#### TASK GOAL
Copy out every line of the entries from the one containing "The height and width of the screenshot is (435, 600)." through the end of the entries, both ends included and requests kept, and shift each coordinate in the answers up by 44.

━━━ RAW DATA ━━━

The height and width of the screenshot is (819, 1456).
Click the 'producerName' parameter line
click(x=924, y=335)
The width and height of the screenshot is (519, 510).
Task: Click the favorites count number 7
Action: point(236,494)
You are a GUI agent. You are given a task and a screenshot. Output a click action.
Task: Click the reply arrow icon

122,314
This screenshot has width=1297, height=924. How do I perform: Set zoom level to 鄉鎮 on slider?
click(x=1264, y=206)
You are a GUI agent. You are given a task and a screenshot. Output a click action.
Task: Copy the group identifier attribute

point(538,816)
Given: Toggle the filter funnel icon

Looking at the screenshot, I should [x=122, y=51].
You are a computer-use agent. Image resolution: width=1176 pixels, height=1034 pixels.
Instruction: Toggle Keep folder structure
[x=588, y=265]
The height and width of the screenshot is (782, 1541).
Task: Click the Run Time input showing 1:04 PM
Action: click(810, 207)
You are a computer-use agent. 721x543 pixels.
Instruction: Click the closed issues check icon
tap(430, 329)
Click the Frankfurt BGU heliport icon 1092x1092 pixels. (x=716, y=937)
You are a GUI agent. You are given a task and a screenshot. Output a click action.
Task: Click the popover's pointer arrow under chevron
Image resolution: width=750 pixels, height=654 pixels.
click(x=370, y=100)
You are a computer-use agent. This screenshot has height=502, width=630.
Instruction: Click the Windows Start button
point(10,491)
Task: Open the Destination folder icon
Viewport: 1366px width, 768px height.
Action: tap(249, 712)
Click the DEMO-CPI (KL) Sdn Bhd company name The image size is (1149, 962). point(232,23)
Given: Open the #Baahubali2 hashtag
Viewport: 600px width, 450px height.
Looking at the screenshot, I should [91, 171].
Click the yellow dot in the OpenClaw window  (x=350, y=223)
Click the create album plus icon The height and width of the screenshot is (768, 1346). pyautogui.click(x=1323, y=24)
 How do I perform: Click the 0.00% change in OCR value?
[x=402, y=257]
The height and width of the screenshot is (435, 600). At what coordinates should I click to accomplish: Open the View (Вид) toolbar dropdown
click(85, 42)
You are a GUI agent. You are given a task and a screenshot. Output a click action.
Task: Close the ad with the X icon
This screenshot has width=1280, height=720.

━━━

#### WRITTEN ANSWER
The height and width of the screenshot is (435, 600). At what coordinates should I click to accomplish: Open the View (Вид) toolbar dropdown
click(129, 86)
You are a GUI agent. You are given a task and a screenshot. Output a click action.
Task: Close the ad with the X icon
This screenshot has width=1280, height=720.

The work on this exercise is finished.